Texto extraído -
A psicóloga Patrícia Mourão De Biase afirma que se aproximou da IA por curiosidade diante da grande difusão do tema. Ela acredita que desde a pandemia a categoria ficou mais aberta ao uso de novas tecnologias e hoje emprega IA para agilizar tarefas burocráticas e criar enquetes ou atividades complementares para os pacientes. Patrícia diz que alguns colegas utilizam as ferramentas até para refletir sobre casos, pedindo à IA sugestões de caminhos após as sessões. Embora não faça isso rotineiramente, considera que a tecnologia oferece possibilidades e não representa ameaça à profissão, desde que usada com reflexão e consentimento dos pacientes.

Instrução 1 - Reescreva o trecho do texto extraído que começa nas palavras "A psicóloga Patrícia" e termina em "consentimento dos pacientes.", trocando "colegas" por "profissionais".
Instrução 2 - Traduza para o inglês esta frase do texto extraído: "Patrícia diz que alguns colegas utilizam as ferramentas até para refletir sobre casos, pedindo à IA sugestões de caminhos após as sessões."

Dados listados -
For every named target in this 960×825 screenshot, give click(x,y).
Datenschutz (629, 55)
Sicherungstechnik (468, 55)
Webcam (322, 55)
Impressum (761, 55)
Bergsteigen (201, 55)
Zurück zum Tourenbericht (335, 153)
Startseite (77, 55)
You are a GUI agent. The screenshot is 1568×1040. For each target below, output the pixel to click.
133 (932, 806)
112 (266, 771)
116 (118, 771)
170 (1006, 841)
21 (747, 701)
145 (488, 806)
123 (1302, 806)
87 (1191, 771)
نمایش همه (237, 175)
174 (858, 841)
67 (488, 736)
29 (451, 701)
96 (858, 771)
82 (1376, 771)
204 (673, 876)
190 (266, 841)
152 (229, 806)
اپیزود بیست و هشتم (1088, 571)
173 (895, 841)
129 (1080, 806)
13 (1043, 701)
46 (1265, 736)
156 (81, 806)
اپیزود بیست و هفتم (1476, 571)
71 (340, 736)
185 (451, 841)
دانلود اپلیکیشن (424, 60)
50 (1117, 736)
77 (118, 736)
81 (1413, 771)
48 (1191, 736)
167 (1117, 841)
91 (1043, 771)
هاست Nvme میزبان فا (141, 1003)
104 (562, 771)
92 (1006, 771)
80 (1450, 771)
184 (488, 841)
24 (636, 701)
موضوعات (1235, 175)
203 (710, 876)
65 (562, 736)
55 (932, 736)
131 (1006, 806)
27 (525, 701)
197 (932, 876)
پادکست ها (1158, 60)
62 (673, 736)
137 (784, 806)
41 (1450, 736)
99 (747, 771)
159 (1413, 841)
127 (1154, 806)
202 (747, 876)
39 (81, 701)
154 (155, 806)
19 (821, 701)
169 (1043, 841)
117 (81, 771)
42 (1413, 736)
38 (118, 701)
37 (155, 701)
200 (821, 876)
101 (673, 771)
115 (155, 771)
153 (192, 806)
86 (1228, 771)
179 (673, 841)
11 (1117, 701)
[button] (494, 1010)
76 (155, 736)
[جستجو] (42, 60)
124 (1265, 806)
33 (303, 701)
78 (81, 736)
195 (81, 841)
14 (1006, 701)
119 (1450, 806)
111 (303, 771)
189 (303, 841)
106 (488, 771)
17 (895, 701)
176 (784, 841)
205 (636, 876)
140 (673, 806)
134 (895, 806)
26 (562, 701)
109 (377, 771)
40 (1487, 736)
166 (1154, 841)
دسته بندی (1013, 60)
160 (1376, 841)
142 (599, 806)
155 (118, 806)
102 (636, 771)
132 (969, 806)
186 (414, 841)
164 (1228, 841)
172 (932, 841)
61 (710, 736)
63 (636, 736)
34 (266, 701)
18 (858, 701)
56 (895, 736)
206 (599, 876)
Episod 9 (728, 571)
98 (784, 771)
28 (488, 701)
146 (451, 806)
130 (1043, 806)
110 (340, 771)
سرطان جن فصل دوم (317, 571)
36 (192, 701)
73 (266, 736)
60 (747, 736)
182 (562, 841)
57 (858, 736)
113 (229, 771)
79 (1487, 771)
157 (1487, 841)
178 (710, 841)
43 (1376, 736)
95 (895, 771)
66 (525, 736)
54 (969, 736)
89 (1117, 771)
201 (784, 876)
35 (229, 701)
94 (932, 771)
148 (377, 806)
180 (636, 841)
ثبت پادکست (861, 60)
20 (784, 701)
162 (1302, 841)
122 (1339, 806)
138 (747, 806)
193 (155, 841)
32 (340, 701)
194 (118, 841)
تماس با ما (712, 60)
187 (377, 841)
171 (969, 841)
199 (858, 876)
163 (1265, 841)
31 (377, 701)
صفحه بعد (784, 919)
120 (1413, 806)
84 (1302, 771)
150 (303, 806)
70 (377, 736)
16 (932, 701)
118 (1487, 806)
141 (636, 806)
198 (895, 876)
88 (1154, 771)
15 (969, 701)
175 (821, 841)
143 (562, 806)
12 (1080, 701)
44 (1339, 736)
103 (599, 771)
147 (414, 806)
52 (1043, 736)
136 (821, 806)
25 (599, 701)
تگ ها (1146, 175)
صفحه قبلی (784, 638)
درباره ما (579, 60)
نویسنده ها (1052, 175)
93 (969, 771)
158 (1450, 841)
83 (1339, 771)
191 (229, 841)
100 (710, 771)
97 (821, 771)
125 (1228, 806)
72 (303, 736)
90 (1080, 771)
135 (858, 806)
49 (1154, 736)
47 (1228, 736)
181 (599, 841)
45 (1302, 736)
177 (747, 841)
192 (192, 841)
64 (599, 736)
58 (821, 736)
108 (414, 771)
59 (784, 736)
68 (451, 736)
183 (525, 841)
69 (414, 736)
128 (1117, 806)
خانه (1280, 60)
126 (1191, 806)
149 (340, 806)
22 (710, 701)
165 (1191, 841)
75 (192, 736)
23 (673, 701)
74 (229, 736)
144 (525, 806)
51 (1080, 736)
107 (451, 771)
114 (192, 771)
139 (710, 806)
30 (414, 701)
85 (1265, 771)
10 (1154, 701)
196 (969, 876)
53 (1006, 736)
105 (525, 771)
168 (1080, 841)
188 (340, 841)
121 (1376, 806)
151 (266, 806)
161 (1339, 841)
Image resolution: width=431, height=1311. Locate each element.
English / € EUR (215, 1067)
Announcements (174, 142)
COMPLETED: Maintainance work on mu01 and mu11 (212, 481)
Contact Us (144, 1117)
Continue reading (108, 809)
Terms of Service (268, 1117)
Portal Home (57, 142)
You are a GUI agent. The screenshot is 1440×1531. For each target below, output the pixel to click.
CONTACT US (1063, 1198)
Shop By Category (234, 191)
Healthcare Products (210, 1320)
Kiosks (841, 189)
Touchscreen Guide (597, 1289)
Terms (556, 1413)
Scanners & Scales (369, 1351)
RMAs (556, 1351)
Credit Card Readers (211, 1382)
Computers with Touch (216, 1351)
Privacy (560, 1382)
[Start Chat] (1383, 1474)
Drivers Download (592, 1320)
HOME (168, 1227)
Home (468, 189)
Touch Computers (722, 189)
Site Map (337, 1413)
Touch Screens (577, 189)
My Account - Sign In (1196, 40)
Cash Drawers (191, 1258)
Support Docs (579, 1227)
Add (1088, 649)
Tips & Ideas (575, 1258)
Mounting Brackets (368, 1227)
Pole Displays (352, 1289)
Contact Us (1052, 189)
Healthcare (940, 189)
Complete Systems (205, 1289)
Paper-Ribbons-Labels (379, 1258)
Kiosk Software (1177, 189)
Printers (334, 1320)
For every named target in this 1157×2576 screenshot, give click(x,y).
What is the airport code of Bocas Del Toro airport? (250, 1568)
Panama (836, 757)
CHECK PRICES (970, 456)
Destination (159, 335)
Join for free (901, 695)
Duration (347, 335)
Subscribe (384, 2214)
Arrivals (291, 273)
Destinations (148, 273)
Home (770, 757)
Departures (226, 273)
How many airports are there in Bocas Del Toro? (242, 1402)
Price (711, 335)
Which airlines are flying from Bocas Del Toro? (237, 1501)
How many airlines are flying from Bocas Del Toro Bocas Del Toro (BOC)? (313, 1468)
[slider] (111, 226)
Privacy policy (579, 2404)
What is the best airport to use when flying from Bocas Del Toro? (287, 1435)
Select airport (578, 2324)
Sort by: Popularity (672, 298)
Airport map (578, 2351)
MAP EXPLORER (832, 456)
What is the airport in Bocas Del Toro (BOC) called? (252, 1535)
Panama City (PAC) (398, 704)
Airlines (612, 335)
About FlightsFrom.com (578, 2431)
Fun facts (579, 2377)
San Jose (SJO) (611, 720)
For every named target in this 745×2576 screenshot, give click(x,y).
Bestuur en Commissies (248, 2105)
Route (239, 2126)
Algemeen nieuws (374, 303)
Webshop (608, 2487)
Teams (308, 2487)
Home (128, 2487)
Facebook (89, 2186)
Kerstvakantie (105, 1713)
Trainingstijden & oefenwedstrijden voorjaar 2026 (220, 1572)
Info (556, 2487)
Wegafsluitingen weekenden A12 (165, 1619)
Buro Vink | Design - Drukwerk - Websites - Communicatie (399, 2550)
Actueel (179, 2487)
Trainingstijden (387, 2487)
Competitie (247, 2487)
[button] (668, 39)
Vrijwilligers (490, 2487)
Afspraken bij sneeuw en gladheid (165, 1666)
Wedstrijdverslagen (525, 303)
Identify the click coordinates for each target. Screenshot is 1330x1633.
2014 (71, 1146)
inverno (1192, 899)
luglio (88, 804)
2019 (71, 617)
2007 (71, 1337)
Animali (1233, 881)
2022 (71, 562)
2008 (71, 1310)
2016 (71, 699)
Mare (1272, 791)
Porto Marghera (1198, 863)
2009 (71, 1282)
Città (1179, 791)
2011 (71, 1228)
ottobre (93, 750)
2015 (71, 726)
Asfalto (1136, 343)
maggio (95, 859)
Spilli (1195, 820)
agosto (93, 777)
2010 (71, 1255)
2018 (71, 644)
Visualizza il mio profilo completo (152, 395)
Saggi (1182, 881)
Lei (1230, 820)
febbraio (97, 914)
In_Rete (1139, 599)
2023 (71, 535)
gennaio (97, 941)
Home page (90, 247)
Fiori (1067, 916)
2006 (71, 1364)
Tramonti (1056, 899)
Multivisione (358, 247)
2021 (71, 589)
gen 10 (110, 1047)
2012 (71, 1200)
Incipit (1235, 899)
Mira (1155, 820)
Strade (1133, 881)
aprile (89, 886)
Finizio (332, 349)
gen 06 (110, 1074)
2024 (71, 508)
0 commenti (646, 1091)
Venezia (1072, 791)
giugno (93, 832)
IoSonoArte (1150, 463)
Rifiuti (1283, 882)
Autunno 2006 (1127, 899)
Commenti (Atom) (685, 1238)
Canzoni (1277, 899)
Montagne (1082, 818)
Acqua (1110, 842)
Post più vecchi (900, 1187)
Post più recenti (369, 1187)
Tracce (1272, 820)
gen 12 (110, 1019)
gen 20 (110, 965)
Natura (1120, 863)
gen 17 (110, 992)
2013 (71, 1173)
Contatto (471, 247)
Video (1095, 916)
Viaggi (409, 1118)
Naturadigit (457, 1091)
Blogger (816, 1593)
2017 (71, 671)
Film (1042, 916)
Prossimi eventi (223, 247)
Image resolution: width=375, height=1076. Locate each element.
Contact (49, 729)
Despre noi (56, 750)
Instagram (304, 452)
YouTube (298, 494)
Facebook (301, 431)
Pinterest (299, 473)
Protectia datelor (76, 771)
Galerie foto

Resposta 1 -
A psicóloga Patrícia Mourão De Biase afirma que se aproximou da IA por curiosidade diante da grande difusão do tema. Ela acredita que desde a pandemia a categoria ficou mais aberta ao uso de novas tecnologias e hoje emprega IA para agilizar tarefas burocráticas e criar enquetes ou atividades complementares para os pacientes. Patrícia diz que alguns profissionais utilizam as ferramentas até para refletir sobre casos, pedindo à IA sugestões de caminhos após as sessões. Embora não faça isso rotineiramente, considera que a tecnologia oferece possibilidades e não representa ameaça à profissão, desde que usada com reflexão e consentimento dos pacientes.

Resposta 2 - Patrícia says that some colleagues even use the tools to reflect on cases, asking the AI for suggestions on possible paths after the sessions.